Lighting up the track was champion elect Lewis Hamilton, who set the fastest lap in 1.34.779, to secure what is surprisingly his first pole position since the German Grand Prix back in the summer. “That’s what I’ve been looking for! It’s been such a long road to try and get this pole position,” said the Mercedes AMG Petronas Motorsport driver as he stepped out of the cockpit. “Yesterday was quite wobbly so I had to regroup overnight and come back focused.”
“It was a very good Qualifying session for us. Qualifying hasn’t been the easiest this year, but it’s been something we’ve just been chipping away it. Yesterday was a bit difficult for me, I had to re-centre myself for today. But it’s the best thing when you get to Q3 and you pull out two good laps. A big thank you to the entire team for their continued effort. Even though we have both titles won, we continue to push and strive to be better and that’s so inspiring to me. It’s been an incredible journey with this car this year, so to finish the year off with a pole is a great feeling. It’s not even half the job done, but this result puts us in the best position possible for tomorrow when we’ve got to battle with the Ferraris and Red Bulls,” concluded Hamilton.
The timesheet shows that Valtteri Bottas was second fastest, but Hamilton’s team-mate starts from the back tomorrow because of PU penalties, which promotes third-placed Max Verstappen to the front row for Aston Martin Red Bull Racing.
The pace of the Mercedes will definitely be worrying its rivals overnight, as Hamilton’s lap was over half a second faster than Verstappen’s and the Silver Arrows long run pace was impressive and they are clearly dominant in the final sector of the track.

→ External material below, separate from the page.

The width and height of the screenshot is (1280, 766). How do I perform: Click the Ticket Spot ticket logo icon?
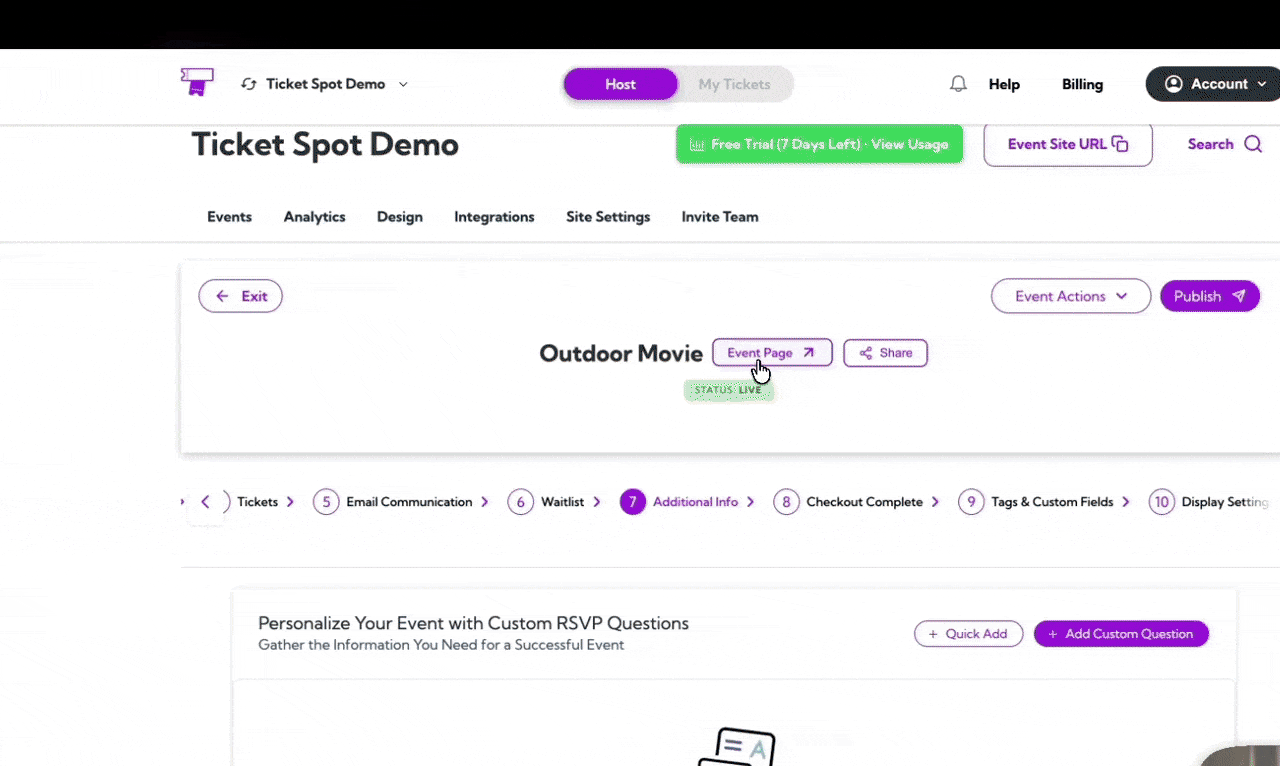point(196,81)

It was something of a scrappy session for Scuderia Ferrari Mission Winnow, with Sebastian Vettel surviving a harmless spin in Q1. Then in Q3, both he and team-mate Charles Leclerc found themselves backed up on their warm-up lap and the Monegasque driver failed by a matter of centimetres to start his final flying lap before the chequered flag came out. Nevertheless, he qualified fourth just ahead of Vettel, the only driver in the top six who will have to start on the Soft Pirelli tyres, as he used them to set his best time in Q2. This puts him at a slight strategic disadvantage, as he will inevitably have to pit earlier than those around him.
Alex Albon rounded off the top six, for Aston Martin Red Bull Racing while the rest of the top ten was split between the two teams lying fourth and fifth in the championship. Lando Norris won the mid-field contest for McLaren F1, seventh quickest ahead of the Renault F1 of Daniel Ricciardo. Behind them came their respective team-mates, Carlos Sainz and Nico Hulkenberg. The Renault team can now be quite optimistic about hanging onto fifth spot in the Constructors’ classification, as its drivers are further up the grid than Toro Rosso, their only rivals. The Bottas penalty means that eleventh fastest Sergio Perez will drove his SportPesa Racing Point into the tenth place slot on the grid tomorrow.
Also failing to make the cut into Q3 were the Red Bull Toro Rosso Hondas of Pierre Gasly, 12th fastest and Daniil Kvyat 14th, along with Perez’ team-mate Lance Stroll, 13th. Kevin Magnussen was 15th for Haas. As the natural light faded, so did the hopes of Haas’ Romain Grosjean, the Alfa Romeo duo of Antonio Giovinazzi and Kimi Raikkonen along with the ROKiT Williams pair of George Russell and Robert Kubica who got no further than Q1.
Track position is vital at the Yas Marina track, as overtaking is quite tricky, so it’s no surprise that a one stop strategy is reckoned to be the quickest route to the chequered flag. For those starting on the Medium tyre, the only pit stop to switch to the Hard compound can happen anytime between laps 10 and 18, while those on the Softs can be expected to come down pit lane three or four laps earlier, but a Safety Car could always shake things up a bit. So could the fact that it’s the last race of the year and the grid features 20 drivers with nothing to lose!